Without the pictures, reproduce the records that follow exactly.

_DATA FOR REVIEW_
----------

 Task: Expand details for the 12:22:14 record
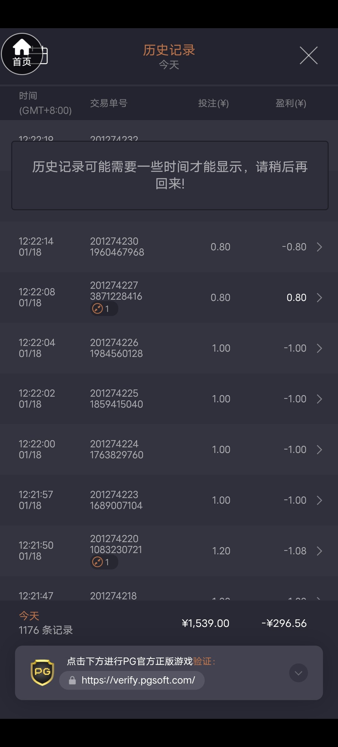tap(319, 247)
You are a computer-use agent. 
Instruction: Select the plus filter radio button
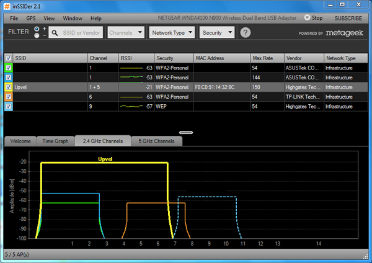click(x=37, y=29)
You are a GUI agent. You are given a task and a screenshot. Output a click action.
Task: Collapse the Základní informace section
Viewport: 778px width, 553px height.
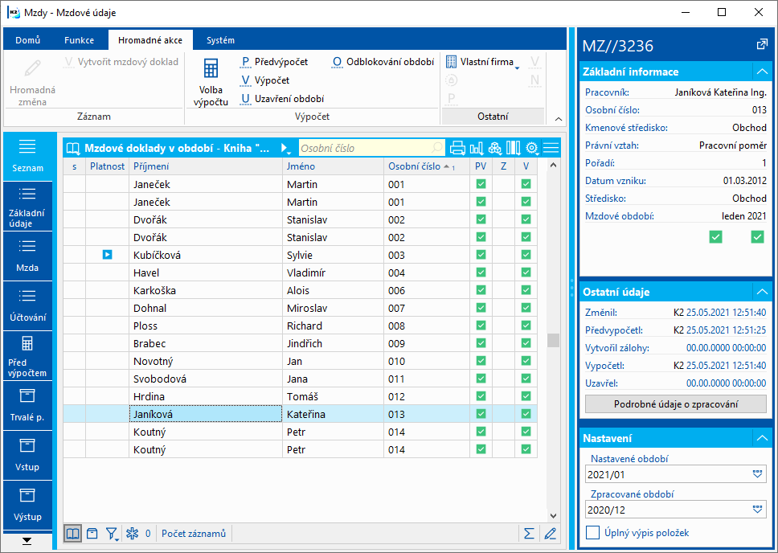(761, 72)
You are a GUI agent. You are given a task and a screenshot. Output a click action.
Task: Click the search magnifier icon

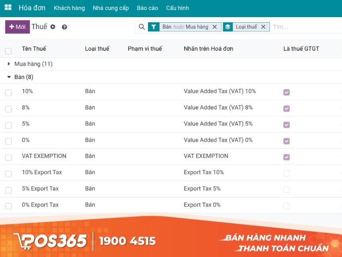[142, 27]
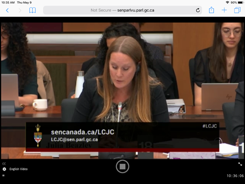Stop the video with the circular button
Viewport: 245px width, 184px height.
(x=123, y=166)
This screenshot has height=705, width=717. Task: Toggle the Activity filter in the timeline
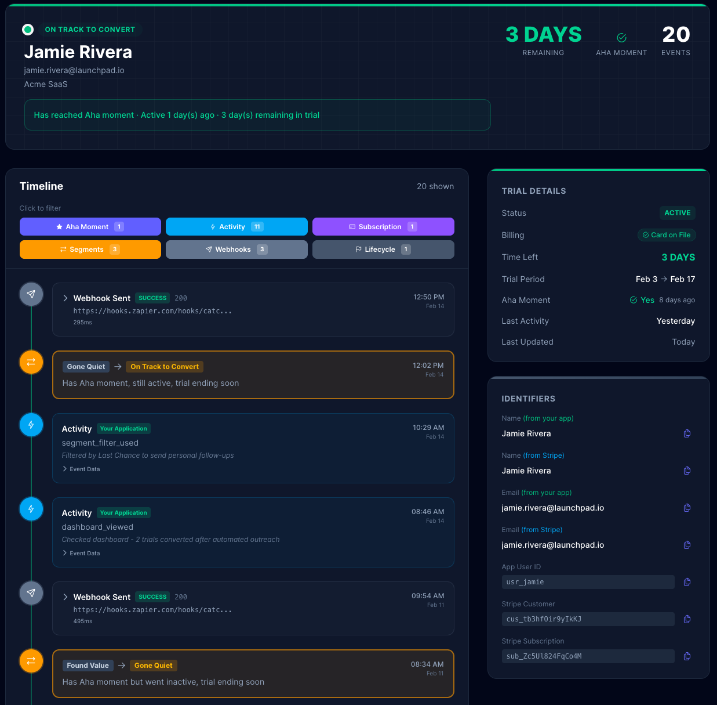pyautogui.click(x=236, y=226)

----------

_REPLY TO THE EXERCISE_
 Task: Expand details for the 12:22:14 record
tap(319, 247)
You are a computer-use agent. 
Instruction: Select the plus filter radio button
click(x=37, y=29)
You are a GUI agent. You are given a task and a screenshot. Output a click action.
Task: Collapse the Základní informace section
Viewport: 778px width, 553px height.
(761, 72)
You are a GUI agent. You are given a task and a screenshot. Output a click action.
Task: Click the search magnifier icon

[142, 27]
Stop the video with the circular button
Viewport: 245px width, 184px height.
(x=123, y=166)
This screenshot has height=705, width=717. Task: Toggle the Activity filter in the timeline
pyautogui.click(x=236, y=226)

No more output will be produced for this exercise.